Who was Jimi Hendrix’s ‘Foxey Lady’?
For whatever reason, rock ‘n’ roll stars tend to leave the identity of their lovers unspecified. Perhaps it’s the mystery. It’s undoubtedly the case that the opening line of ‘Foxey Lady’ wouldn’t sound quite so romantic had Jimi Hendrix sung: “You know, you’re a cute little heartbreaker, Deborah.” Today, we’ll be attempting to establish the identity of the woman who held Hendrix’s desire in the palm of her hand, unleashing an obsessive jealousy in the young guitarist.
Many have assumed Hendrix’s ‘Foxey Lady’ was Kathy Etchingham, who met Hendrix at the Scotch of St James nightclub in London. “There were stairs winding down to the basement, and everybody was leaning over the bannisters to listen to this guy sitting in the corner of the club playing,” Etchingham told the BBC. “They were enthralled.” After being introduced to Hendrix by his manager, Chas Chandler, the pair got talking. “He just looked unusual – stunning, really,” Etchingham recalled. “He was fresh, and he had a very soft sort of American accent.” Hendrix leaned closer: “I think you’re beautiful,” he whispered in her ear. An hour later, they were back at his hotel.

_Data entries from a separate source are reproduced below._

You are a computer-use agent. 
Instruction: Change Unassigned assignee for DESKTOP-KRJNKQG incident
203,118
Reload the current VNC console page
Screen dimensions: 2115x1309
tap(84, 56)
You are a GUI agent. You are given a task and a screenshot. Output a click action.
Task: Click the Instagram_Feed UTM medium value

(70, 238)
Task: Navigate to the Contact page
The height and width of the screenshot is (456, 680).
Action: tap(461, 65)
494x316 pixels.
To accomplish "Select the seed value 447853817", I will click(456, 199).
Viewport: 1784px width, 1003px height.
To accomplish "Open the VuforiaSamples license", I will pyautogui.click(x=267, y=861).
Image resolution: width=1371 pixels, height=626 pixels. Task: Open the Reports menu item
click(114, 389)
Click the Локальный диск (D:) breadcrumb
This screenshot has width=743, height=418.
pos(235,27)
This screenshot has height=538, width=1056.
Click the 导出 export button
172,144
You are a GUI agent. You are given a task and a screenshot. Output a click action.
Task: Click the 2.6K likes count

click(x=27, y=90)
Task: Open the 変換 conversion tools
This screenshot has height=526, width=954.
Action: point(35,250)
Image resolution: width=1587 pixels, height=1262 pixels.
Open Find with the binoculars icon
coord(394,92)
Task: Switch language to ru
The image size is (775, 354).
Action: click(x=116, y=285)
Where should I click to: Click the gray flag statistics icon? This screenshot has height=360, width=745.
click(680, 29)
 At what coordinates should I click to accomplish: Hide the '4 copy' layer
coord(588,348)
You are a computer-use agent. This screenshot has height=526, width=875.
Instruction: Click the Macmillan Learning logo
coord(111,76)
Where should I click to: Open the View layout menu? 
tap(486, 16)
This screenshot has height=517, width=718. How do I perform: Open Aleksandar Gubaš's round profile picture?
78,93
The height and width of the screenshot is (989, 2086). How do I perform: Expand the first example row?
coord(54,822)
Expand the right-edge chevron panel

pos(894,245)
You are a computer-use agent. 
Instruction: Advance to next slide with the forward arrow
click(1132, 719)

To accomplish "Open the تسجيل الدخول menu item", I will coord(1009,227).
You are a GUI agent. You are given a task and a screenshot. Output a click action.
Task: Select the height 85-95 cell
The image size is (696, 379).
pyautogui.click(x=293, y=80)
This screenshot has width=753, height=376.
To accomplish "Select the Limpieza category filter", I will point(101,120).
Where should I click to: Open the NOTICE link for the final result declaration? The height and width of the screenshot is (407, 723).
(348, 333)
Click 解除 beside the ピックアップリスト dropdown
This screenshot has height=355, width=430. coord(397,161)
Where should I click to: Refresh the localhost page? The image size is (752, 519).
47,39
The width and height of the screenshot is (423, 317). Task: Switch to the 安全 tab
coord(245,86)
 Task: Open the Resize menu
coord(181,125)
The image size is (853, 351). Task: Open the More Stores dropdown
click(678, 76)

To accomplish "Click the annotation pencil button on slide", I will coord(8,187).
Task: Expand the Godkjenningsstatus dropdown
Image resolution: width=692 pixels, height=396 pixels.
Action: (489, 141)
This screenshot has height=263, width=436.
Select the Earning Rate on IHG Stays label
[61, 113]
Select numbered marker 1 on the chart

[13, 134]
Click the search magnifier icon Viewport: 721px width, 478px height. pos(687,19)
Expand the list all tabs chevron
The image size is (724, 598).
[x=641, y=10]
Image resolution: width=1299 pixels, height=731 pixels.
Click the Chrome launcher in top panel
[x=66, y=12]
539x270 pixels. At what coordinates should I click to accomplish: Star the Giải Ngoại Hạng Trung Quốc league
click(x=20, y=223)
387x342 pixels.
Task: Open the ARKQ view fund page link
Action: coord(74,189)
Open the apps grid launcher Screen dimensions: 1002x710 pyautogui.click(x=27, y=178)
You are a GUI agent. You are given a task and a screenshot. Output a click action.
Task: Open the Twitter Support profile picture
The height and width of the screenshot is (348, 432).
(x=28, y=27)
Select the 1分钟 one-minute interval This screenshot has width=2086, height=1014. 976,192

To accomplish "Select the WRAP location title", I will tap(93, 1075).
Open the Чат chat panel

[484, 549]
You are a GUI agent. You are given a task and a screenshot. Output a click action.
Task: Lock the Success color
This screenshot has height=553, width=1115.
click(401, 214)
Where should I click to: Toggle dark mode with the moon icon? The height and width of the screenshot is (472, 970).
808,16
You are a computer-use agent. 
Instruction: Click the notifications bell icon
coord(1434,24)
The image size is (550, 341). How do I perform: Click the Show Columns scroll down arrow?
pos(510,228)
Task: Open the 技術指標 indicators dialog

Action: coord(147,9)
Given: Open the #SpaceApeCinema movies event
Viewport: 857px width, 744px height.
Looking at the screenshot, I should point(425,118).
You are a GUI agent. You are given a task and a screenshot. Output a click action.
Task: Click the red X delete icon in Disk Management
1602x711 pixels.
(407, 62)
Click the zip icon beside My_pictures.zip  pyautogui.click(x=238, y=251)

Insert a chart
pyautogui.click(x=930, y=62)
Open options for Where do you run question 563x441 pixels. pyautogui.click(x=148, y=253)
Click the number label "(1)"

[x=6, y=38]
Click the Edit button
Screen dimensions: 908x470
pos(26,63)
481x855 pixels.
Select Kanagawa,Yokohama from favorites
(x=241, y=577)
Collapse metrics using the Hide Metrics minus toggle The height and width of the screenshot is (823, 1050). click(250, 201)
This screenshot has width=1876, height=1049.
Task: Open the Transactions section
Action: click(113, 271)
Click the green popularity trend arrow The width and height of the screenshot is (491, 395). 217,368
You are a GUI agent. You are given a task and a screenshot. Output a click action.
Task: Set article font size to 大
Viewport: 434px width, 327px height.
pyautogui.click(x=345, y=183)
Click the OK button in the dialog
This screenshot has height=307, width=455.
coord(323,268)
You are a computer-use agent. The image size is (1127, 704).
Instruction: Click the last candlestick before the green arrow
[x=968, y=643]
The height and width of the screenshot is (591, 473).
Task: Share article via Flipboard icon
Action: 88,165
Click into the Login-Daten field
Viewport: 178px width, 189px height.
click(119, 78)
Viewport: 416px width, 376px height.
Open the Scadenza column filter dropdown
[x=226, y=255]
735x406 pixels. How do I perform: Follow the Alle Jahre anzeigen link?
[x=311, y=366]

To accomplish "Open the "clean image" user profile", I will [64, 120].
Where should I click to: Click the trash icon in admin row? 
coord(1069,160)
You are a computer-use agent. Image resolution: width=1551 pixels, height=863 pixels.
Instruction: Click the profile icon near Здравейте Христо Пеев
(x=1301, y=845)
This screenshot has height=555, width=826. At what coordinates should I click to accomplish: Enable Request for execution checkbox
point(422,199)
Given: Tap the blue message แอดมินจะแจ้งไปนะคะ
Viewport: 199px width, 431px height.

Etchingham would go on to recall that Hendrix was an “experienced and imaginative” lover. He was also, as she discovered, something of a womaniser. The next morning, they were interrupted by another woman, who “burst into the room at about 11 in the morning, screaming, swearing and calling him a bastard. “She grabbed a guitar, lifted it by the neck and was poised to bring it down on our heads while we were in bed.”
But Etchingham, it would appear, is not the woman behind ‘Foxey Lady’. That would be the wonderfully named Lithofayne Pridgon, who knew Hendrix when he was still spelling his name with an extra “m” and a “y” instead of an “i”. Seduced by Sam Cooke at the age of just 16, she was desired by a host of iconic music artists. Friend to the likes of Jackie Wilson, Etta James, Marvin Gaye, Ike Turner and James Brown, she was, according to cultural critic Greg Tate, “nobody’s concubine,” a street-wise and fiercely intelligent woman with a penchant for star-studded parties.
Pridgon met Hendrix in 1963. The jobbing guitarist was hanging around the stage door of The Apollo theatre looking to meet Sam Cooke. Though the lights were low, she recognised him, having encountered him a year earlier at a Fat Jack concert. “I liked skinny, raw-boned, over-fucked, underfed-looking guys,” she told The Guardian, noting that Hendrix was just her “type”. On bumping into the guitarist a second time, Pridgon found herself intensely attracted to him. They took a walk from the Apollo back to her mother’s flat near Central Park, where they spent hours poring over blues records. Later that night, they travelled to the Cecil Hotel to rent a room. From that point on, she recalled, they were “inseparable.”
According to Pridgon, Hendrix was not yet a womanizer but a very sensitive, if rather jealous romantic. He fell in love with Lithofayne immediately. “Folks say that we lived together,” she recalled. “I don’t feel like we lived together, but I would stay for maybe a few weeks at a time, and I’d get my knees in the breeze.” Hendrix was convinced they were a couple, but Lithofayne had always been opposed to having a boyfriend. “My mother even told Jimi, ‘Pay Faye no mind because she falls in and out of love every week.’ And I did, I loved that love rush.”
Still, Pridgon nurtured Hendrix’s talent, giving him the confidence to pursue his ambitions. “This might sound crazy to you, but he was almost like my baby,” she said. “He was a sweetheart, and it’s as simple as that.” Young and infatuated, Hendrix was intensely jealous, a jealousy that terrified Pirdgon and made its way into his lyrics for Foxy Lady’. “You’ve got to be all mine,” he sings, “all mine.” Things came to an end in 1966 when Hendrix relocated to London. His unflinching adoration of Lithofayne was subsequently immortalised in the opening track of his debut album with The Jimi Hendrix Experience, ‘Foxey Lady.’